# new idea on gas line to heater



## Master Mark (Aug 14, 2009)

this hack did not install a drip leg on his water heater



https://scontent-ort2-1.xx.fbcdn.ne...=5bb099a339b237978bb18df60d184426&oe=5C671F44


----------



## Toli (Nov 7, 2015)

Got a p trap instead. It’s all good.


----------



## canuck92 (Apr 1, 2016)

Wow, pex for a gas line. Thats neat.
I never see stuff that brutal.


----------



## Logtec (Jun 3, 2018)

That’s awesome, too bad they didn’t paint it yellow..


----------



## ken53 (Mar 1, 2011)

Dumb question where can you lay a gas line on the floor is that code?


----------



## 89plumbum (May 14, 2011)

ken53 said:


> Dumb question where can you lay a gas line on the floor is that code?

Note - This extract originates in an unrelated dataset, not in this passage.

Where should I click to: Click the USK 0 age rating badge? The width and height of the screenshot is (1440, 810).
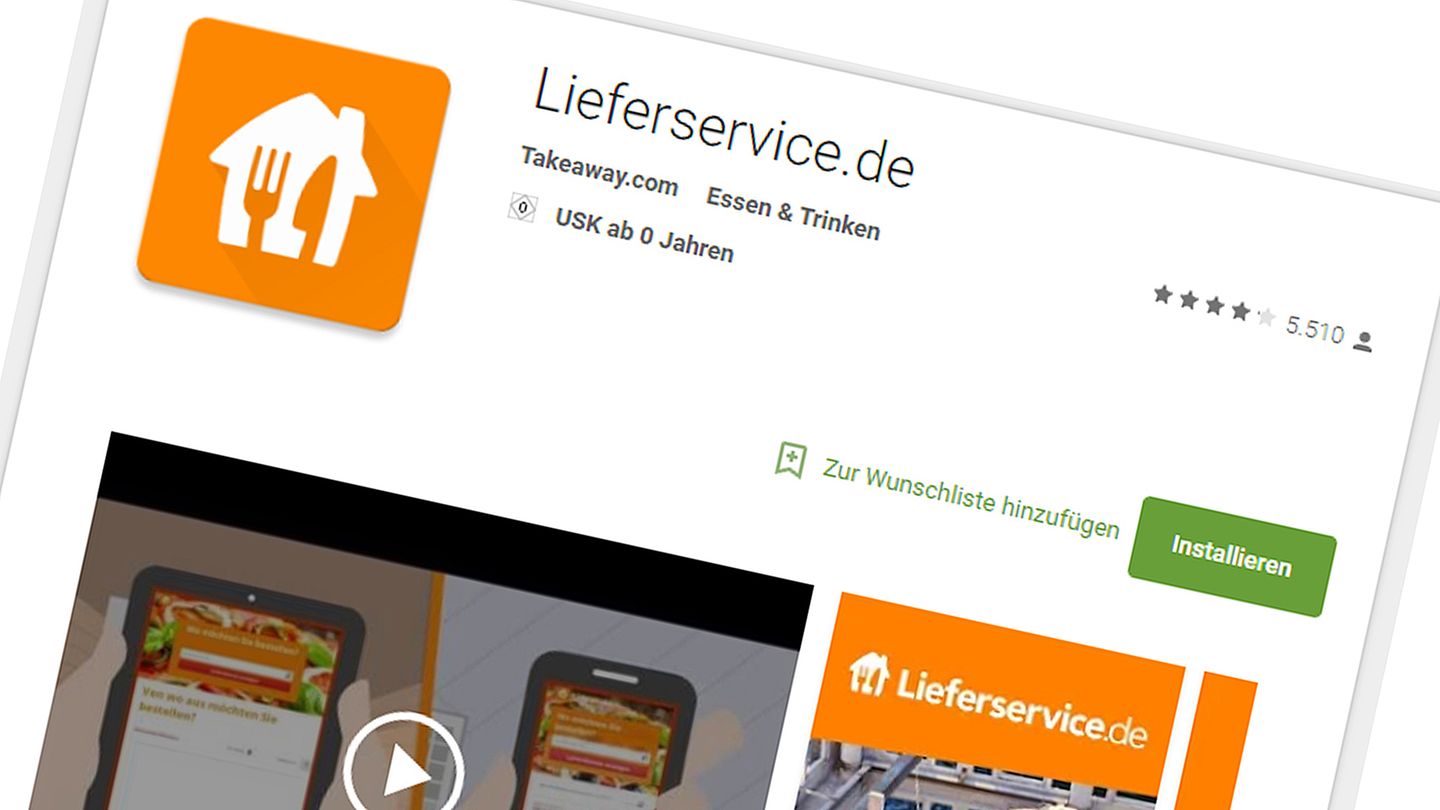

In Master Marks service area:vs_laugh:


----------



## Tommy plumber (Feb 19, 2010)

Pex installed for a gas line. Un-believable!


----------



## Debo22 (Feb 15, 2015)

I found this one on HVACTalk.com
https://hvac-talk.com/vbb/showthread.php?2201076-You-gotta-be-_____-n-me-!!!


----------



## ken53 (Mar 1, 2011)

Debo22 said:


> I found this one on HVACTalk.com
> https://hvac-talk.com/vbb/showthread.php?2201076-You-gotta-be-_____-n-me-!!!


New quake proof gas line I bet. :sad2::sad2:


----------



## Tango (Jan 13, 2018)

Debo22 said:


> I found this one on HVACTalk.com


I bet this guy plays Skyrim and forged his own dragon armor suit against flames. :sorcerer::sorcerer:


----------



## Master Mark (Aug 14, 2009)

89plumbum said:


> In Master Marks service area:vs_laugh:




I got this picture off a site on facebook...dont have a clue to where it is.... I think its in Kansas city... Never heard an issue with black gas lines going across a floor before....

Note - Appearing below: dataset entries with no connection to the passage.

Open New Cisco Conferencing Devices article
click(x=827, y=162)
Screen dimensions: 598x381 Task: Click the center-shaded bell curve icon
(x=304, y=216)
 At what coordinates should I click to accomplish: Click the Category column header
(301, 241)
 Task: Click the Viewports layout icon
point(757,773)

the pex pipe is special..... you think they would just have used a yellow flex connector....


----------



## Tango (Jan 13, 2018)

Well if they put yellow tape every 10 feet and every change of direction your halfway there!:vs_laugh::vs_laugh:


----------



## 89plumbum (May 14, 2011)

Master Mark said:


> I got this picture off a site on facebook...dont have a clue to where it is.... I think its in Kansas city... Never heard an issue with black gas lines going across a floor before....
> 
> the pex pipe is special..... you think they would just have used a yellow flex connector....


I figured something like that. I was just playing. I'm not sure if there's a code off hand, but I'm sure any inspector would want to see the line off the floor some how.


----------



## 89plumbum (May 14, 2011)

Debo22 said:


> I found this one on HVACTalk.com
> https://hvac-talk.com/vbb/showthread.php?2201076-You-gotta-be-_____-n-me-!!!


It appears to be ok as long as you use red pex!:vs_laugh:


----------



## ShtRnsdownhill (Jan 13, 2016)

89plumbum said:


> I figured something like that. I was just playing. I'm not sure if there's a code off hand, but I'm sure any inspector would want to see the line off the floor some how.



that house is probably somewhere out in the boondocks where codes and inspectors dont travel to...good ol ******* plumbing...


----------



## Tango (Jan 13, 2018)

You know what's even funnier, we don't have gas inspectors here, not in residential nor on commercial sites. Only the gas supplier checks it out but not really as I never saw them inspect anything.


----------



## skoronesa (Oct 27, 2015)

Master Mark said:


> this hack did not install a drip leg on his water heater
> 
> 
> 
> https://scontent-ort2-1.xx.fbcdn.ne...=5bb099a339b237978bb18df60d184426&oe=5C671F44





I mean, it is terrible but we bury yellow pex for gas at much higher pressure and the thing that will probably fail first here is probably the old cone valve. Unless a mouse chews through the pex :vs_laugh:


----------